§ **TASK**
Retype the line with "Click left handle of the 1.34940 line" exactly. Then retype every line after it through the end of the entries below, and nothing more, leaving out pictures.

────

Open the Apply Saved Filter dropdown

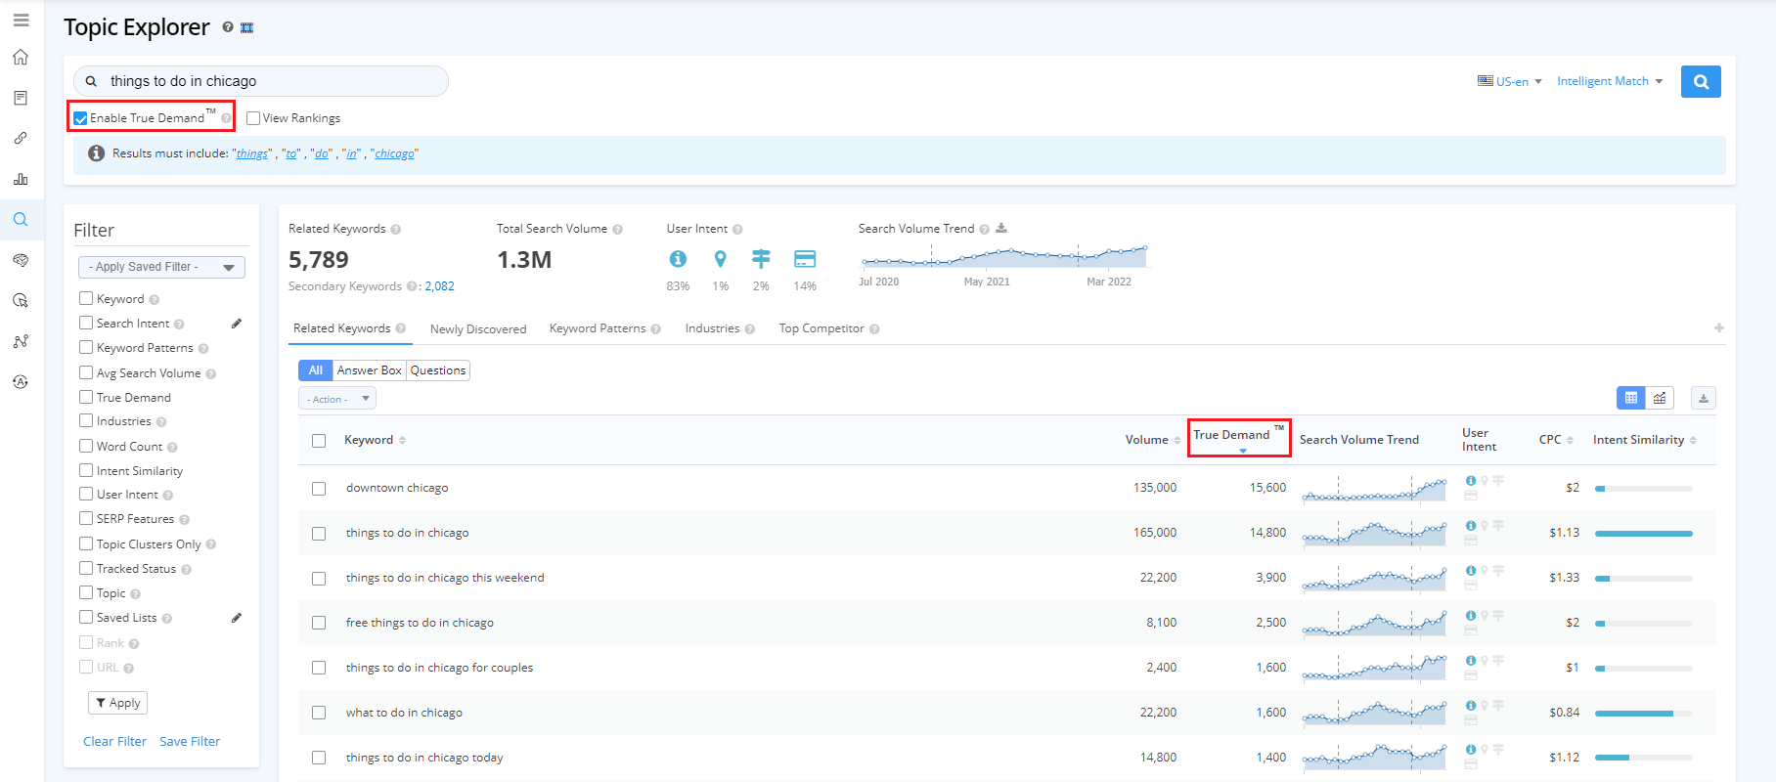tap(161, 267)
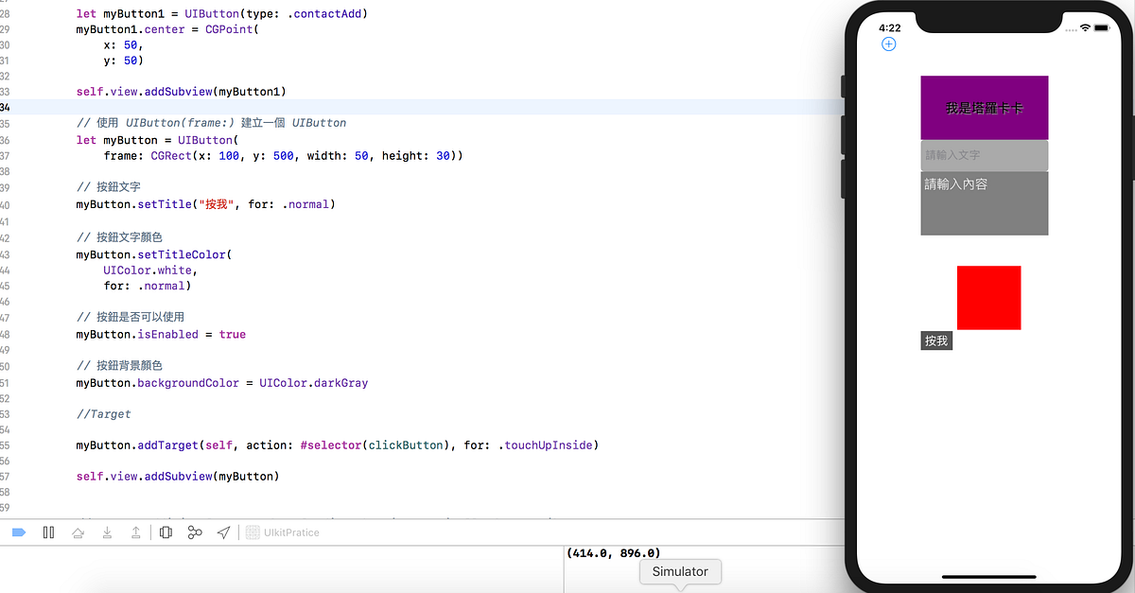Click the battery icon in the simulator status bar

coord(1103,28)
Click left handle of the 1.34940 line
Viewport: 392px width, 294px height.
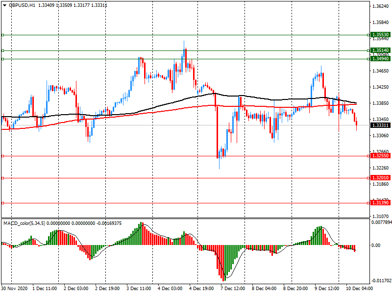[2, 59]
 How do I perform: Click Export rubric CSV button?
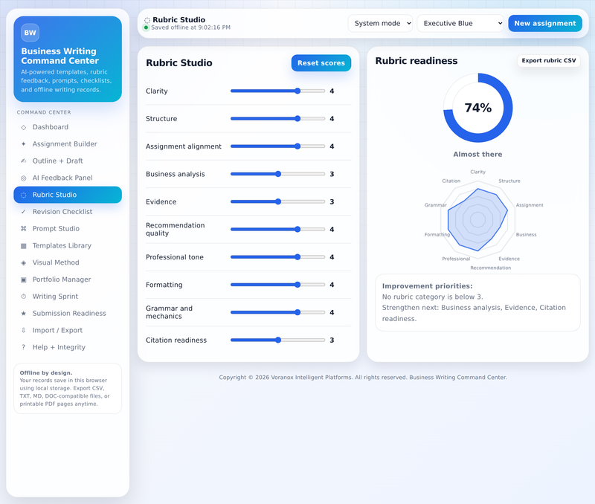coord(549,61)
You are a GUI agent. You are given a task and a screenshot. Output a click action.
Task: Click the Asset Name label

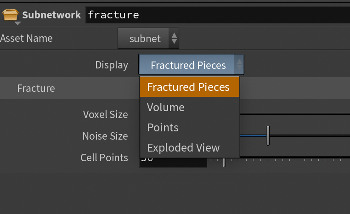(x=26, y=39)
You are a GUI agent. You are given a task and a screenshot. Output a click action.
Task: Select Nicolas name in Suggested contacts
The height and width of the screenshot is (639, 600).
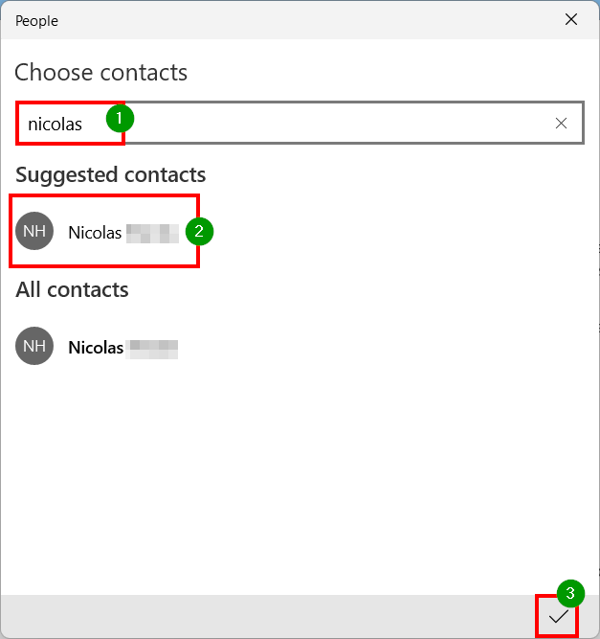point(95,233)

────

§ **SOLUTION TO THIS EXERCISE**
Click left handle of the 1.34940 line
Viewport: 392px width, 294px height.
[2, 59]
 How do I perform: Click Export rubric CSV button?
coord(549,61)
You are a GUI agent. You are given a task and a screenshot. Output a click action.
Task: Click the Asset Name label

(x=26, y=39)
You are a GUI agent. You are given a task and a screenshot. Output a click action.
Task: Select Nicolas name in Suggested contacts
The height and width of the screenshot is (639, 600).
point(95,233)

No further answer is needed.